VTech Pre-Computer Power Pad … I love thee.

VTech

My little cousins pulled out my VTech PreComputer Power Pad (the laptop looking version) while I was home this holiday at my Grandmothers house. I hadn’t seen the thing in years and was so happy to see it still around. I waited for them to get tired of it and sat down at the kitchen table to give it a go. It had been years and I recall one application but I couldn’t remember the name. It was the only one that would let you type and type and type, almost like a word processor, but you couldn’t save anything.

I always loved computers as a kid and when I was given this vtech I was a little disappointed. It was 1994, going on 1995 (christmas gift) and Windows 95 was coming out. My friends were playing solitaire, my uncle had a Mac PowerPC with full paint application and screen savers… and I was given a VTech. It played crossword puzzles, and math games, some basic trivia. Basically my 11 year old self saw it as a toy, capable of nothing more than making me a better student, but never teaching me about computers like I wanted to learn about them. I would go and hang out at office depot and circuit city just so I could play with the real laptops of the time with their spring loaded roller ball mouses, and tiny screens.

I recall hating mine, it was pointless… useless! I would still play on it, pretending to be a troubled lawyer, or possibly some form of hacker. I recall one day opening that “one word processor application” and typing gibberish in while pretending to be stealing top secret government files. When I pressed enter on the keyboard the screen lit up… it was lines and lines and lines of gibberish back, x’s, 0’s, #’s, and I was sure I had broken the thing, pulling the plug and restarting it fixed it right up, and I could never figure out what I had typed.

So now, 2011 is here, it’s been nearly 14 years since I was given my first VTech from my grandma and I sit down at her kitchen table to play with my old “toy” laptop that was “useless” for all those years. Something is different this time, I’m telling my little cousins that there is an application on here and you can just type whatever you want… it was the one I used the most as a kid. Then I realize it and a huge smile comes across my face. I look down at the buttons (applications) that you can press and I see one, almost in disbelief, it reads “BASIC”.

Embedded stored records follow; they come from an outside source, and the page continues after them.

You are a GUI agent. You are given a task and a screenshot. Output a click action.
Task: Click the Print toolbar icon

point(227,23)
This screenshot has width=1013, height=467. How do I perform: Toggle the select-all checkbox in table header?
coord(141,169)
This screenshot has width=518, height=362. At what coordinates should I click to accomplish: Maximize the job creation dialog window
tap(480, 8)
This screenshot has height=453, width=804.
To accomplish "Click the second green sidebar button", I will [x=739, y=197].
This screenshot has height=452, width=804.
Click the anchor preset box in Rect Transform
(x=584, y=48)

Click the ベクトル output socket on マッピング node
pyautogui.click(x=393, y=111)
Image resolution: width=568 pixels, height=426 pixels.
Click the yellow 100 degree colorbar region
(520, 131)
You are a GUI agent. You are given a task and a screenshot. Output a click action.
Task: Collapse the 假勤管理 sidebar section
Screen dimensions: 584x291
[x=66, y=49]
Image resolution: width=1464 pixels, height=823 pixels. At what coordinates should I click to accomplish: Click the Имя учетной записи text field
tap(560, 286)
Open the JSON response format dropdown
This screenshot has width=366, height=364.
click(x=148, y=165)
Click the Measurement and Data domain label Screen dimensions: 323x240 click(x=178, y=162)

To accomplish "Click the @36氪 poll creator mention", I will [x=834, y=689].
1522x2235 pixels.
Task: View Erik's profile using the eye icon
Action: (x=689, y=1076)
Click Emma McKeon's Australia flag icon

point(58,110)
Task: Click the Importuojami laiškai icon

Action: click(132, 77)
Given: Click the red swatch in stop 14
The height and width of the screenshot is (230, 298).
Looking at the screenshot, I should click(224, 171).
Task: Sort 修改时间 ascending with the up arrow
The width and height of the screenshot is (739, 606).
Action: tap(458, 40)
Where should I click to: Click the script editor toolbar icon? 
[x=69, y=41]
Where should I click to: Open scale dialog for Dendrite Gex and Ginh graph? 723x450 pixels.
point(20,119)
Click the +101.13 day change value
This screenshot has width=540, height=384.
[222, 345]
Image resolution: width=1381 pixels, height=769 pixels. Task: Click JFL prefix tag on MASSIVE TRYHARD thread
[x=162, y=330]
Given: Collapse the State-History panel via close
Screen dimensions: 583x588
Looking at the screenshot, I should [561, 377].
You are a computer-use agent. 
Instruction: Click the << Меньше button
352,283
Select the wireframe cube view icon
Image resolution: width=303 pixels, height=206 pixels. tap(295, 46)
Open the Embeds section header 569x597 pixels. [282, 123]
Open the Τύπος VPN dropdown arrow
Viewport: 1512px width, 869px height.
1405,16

At this point I’m in disbelief, I press the button and sure enough the screen reads “BASIC HAVE FUN!”. This was IT, this was that application… and what’s even cooler, is now I’ve been working full time as a programmer since I was 20… and now I know what BASIC is! I immediately realize that this “useless” toy is far more powerful than I had ever realized as a kid! I sat there at that little laptop on a tiny screen only capable of displaying a handful of characters at time taking requests from my cousins and writing them little applications, there was a birth date calculator, a weight on mars calculator, a square footage calculator, I made special messages appear when they entered correct words when we played 21 questions.

That little VTech sparked my inner child again, and I’m still floored that I was given (and wasted) such a valuable tool as a child, I hope that I sparked the same interest in my cousins that day and they’ll spend as many hours playing with that little VTech as I did… but hopefully they’ll be able to grok BASIC and get a real head start on the “other kids” with their fancy WIndows 7 and OS X.

And that’s how I learned that I achieved my first buffer overflow at the age of 11… on accident.